[ofa-general] Re: [PATCH 2.6.24] rdma/cm: fix deadlock destroyinglisten requests

Wed Oct 10 16:17:10 PDT 2007

Sean Hefty wrote:

>>* in your patch, I suggest taking out the warning printk from
>>cma_listen_on_dev() when the listener create attempt fails; it might be
>>that the device is out of resources etc. Since the code takes care of
>>this situation pretty well, I don't see a need for the printk.
>>    
>>
>
>That's easy enough to do.
>
>  
>
>>* I don't see a reason for the internal_id and the device listeners
>>getting a refcount on the wildcard listener. Because, even without
>>these, it is guaranteed that the wildcard listener will exist at least
>>as long as any of the children device listener's are around, by looking
>>at the logic in rdma_destroy_id().

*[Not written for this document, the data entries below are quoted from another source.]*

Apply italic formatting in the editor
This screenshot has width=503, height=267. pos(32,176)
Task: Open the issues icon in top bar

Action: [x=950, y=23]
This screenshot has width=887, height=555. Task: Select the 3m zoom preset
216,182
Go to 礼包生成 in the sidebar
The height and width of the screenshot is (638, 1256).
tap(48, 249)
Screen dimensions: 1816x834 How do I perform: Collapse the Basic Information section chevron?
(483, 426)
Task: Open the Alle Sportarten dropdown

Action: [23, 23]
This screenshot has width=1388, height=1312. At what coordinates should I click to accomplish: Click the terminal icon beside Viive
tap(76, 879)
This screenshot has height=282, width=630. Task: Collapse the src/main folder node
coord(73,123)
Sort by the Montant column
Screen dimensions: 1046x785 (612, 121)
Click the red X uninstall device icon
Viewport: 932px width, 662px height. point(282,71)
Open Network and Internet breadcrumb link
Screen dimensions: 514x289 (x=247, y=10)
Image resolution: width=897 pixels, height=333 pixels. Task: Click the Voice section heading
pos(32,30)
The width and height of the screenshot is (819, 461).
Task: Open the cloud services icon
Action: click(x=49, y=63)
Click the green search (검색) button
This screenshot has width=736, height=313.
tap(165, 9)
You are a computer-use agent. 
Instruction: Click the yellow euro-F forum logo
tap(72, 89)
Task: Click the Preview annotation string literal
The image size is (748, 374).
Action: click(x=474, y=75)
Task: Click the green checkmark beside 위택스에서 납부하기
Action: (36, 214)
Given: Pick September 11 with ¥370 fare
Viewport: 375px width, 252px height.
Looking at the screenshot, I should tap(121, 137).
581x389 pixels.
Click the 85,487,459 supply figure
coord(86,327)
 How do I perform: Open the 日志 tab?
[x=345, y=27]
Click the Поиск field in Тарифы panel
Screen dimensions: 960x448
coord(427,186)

Can you provide some logic for
>>requring this then?
>>    
>>
>
>There are 2 ways to destroy an internal_id: destroying its parent (the wildcard
>listen) or removing its device.  When a device is removed, the internal_id is
>removed from its parent list to ensure that it is only destroyed once.  If the
>parent were to be destroyed at this point, it would destroy any remaining
>children, then be freed.  The internal_id still exists however, and could be
>generating connection request events, which expects to fine the parent.  The
>reference ensures that the parent stays around as long as any children remain.
>  
>

Ok, makes sense.

>  
>
>>* not that I am very worried (and I suggesting resolving this thru
>>another subsequent patch if it is really a problem), but I think device
>>removal is still racy wrt non wildcard listeners. Here's the sequence:
>>cma_process_remove()->cma_remove_id_dev() decides it will
>>rdma_destroy_id() the listener id, and at the same time a process
>>context rdma_destroy_id() decides it is going to do the same. There are
>>probably various ways to take care of this, the simple one might be for
>>rdma_destroy_id() to look at the "state" and make a decision about who
>>gets to destroy.
>>    
>>
>
>A user cannot both return non-zero from their callback (indicating that the
>rdma_cm should destroy the id) and call rdma_destroy_id() on the same id.  This
>is equivalent to call rdma_destroy_id() twice.  It's not too difficult for the
>user to avoid this.
>
>- Sean
>
>  
>
I don't understand your response. ucma.c for example can call 
rdma_create_id() and rdma_destroy_id(), correct? What says that when 
ucma.c does a rdma_destroy_id() on a nonwildcard listener, a device 
removal is not attempting to do the same on the listener? If this is 
possible, the code paths I mentioned above can still trigger a double 
destruct on a listener, correct?

Kanoj